From the data below, copy exactly the lines that lie between the one holding "Where should I click to: Click the Sustain" and the one holding "Task: Toggle the", including both, and nothing more.

* Listed records
-=-=-
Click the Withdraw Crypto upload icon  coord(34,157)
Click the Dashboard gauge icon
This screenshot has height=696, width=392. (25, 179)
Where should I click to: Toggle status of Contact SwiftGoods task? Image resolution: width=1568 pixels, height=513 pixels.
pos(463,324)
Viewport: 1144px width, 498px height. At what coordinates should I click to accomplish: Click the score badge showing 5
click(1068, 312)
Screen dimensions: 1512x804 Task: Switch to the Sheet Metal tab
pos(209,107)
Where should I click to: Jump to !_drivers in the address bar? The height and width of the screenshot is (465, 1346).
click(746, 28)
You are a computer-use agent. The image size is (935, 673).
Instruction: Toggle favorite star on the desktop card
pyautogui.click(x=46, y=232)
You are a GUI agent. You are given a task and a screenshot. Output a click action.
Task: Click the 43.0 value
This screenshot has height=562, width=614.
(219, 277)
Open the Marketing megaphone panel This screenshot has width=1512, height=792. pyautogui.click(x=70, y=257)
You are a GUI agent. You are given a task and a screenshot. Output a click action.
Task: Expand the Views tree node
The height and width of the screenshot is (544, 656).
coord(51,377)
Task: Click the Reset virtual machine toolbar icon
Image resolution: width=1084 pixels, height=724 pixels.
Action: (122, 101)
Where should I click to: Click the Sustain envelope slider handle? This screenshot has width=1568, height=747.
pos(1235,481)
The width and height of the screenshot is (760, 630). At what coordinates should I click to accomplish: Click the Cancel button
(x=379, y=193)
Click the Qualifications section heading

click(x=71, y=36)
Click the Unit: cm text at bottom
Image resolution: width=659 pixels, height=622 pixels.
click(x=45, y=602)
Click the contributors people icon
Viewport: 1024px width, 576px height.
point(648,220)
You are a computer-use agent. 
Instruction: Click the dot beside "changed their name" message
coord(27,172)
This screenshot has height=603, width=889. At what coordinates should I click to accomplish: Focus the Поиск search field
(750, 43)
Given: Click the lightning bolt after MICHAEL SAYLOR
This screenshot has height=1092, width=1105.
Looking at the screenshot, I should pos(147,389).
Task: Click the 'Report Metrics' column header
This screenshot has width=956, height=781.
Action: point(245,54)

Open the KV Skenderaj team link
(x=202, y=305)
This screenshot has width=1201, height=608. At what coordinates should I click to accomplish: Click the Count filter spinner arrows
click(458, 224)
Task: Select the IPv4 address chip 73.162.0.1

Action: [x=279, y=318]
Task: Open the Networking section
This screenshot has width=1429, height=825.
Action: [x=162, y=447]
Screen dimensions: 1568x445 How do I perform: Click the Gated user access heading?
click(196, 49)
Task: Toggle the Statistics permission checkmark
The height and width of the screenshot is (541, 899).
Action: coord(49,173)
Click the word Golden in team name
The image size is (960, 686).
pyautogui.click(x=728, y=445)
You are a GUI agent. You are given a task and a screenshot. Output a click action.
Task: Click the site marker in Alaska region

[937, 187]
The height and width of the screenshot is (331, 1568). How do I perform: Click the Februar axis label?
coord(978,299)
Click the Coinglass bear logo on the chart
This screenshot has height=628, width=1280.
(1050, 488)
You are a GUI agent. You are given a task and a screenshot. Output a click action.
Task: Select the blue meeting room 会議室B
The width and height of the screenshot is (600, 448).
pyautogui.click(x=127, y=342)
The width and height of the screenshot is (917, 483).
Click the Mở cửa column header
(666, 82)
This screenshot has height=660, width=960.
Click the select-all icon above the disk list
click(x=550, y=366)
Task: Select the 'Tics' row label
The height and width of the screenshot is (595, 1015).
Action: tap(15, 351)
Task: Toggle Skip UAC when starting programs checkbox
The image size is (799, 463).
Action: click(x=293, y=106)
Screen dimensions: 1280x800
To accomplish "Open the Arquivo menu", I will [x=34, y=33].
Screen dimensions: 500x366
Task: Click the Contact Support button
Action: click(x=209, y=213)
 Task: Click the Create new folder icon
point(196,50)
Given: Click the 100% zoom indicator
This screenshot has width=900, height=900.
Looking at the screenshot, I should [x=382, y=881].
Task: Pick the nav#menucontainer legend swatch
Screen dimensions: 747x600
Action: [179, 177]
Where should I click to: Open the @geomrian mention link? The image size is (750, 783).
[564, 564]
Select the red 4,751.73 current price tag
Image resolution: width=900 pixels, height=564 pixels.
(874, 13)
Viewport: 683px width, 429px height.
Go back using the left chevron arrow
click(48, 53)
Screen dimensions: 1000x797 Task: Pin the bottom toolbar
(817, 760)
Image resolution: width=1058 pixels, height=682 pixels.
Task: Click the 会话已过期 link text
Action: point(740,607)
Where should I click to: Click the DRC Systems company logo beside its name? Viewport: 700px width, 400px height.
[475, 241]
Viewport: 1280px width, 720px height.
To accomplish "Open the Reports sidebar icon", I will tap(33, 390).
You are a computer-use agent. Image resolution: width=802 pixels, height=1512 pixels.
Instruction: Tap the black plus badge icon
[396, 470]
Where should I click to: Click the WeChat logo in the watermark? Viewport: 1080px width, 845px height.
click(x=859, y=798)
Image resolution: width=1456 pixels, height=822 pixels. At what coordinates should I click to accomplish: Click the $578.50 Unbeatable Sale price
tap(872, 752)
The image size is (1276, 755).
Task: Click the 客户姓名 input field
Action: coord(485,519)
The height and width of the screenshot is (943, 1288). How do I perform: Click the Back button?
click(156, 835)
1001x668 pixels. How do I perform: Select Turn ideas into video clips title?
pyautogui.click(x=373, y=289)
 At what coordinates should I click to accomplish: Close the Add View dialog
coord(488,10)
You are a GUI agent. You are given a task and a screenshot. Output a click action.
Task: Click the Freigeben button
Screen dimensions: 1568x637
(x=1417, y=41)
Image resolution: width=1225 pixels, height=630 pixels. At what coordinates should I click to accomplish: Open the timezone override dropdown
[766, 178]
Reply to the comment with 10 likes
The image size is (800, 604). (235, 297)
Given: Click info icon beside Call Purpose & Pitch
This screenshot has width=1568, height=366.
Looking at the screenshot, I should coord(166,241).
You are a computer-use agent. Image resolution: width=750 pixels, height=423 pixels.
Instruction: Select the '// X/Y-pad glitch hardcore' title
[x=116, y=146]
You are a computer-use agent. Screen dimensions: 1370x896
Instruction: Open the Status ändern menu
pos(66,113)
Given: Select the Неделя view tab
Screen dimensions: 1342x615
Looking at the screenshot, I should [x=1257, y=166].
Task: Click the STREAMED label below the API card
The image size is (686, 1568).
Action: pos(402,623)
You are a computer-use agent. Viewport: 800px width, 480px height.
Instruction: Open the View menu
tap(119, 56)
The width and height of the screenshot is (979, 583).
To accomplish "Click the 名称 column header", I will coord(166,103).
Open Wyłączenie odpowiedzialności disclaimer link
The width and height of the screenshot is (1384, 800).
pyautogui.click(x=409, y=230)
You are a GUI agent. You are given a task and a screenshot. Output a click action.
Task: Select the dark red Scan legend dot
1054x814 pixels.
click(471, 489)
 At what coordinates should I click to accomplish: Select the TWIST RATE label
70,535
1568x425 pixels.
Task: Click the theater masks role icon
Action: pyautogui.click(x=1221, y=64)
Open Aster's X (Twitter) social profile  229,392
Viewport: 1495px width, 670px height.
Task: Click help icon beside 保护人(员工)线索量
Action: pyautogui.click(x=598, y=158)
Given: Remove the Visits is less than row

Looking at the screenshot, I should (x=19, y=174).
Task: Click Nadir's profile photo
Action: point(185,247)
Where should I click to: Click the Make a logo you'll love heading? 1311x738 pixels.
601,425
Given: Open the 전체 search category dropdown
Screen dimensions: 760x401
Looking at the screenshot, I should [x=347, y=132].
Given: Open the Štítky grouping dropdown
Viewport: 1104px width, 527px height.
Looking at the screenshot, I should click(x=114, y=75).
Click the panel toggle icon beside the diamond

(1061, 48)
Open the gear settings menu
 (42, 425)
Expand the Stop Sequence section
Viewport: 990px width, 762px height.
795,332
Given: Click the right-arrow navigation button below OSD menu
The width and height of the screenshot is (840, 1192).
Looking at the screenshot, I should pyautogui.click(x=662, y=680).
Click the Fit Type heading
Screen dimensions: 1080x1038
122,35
-=-=-
* Task result
Where should I click to: Click the Sustain envelope slider handle? This screenshot has width=1568, height=747.
pos(1235,481)
The width and height of the screenshot is (760, 630). At what coordinates should I click to accomplish: Click the Cancel button
(x=379, y=193)
Click the Qualifications section heading

click(x=71, y=36)
Click the Unit: cm text at bottom
Image resolution: width=659 pixels, height=622 pixels.
click(x=45, y=602)
Click the contributors people icon
Viewport: 1024px width, 576px height.
point(648,220)
You are a computer-use agent. 
Instruction: Click the dot beside "changed their name" message
coord(27,172)
This screenshot has height=603, width=889. At what coordinates should I click to accomplish: Focus the Поиск search field
(750, 43)
Given: Click the lightning bolt after MICHAEL SAYLOR
This screenshot has height=1092, width=1105.
Looking at the screenshot, I should pos(147,389).
Task: Click the 'Report Metrics' column header
This screenshot has width=956, height=781.
Action: point(245,54)

Open the KV Skenderaj team link
(x=202, y=305)
This screenshot has width=1201, height=608. At what coordinates should I click to accomplish: Click the Count filter spinner arrows
click(458, 224)
Task: Select the IPv4 address chip 73.162.0.1

Action: [x=279, y=318]
Task: Open the Networking section
This screenshot has width=1429, height=825.
Action: [x=162, y=447]
Screen dimensions: 1568x445 How do I perform: Click the Gated user access heading?
click(196, 49)
Task: Toggle the Statistics permission checkmark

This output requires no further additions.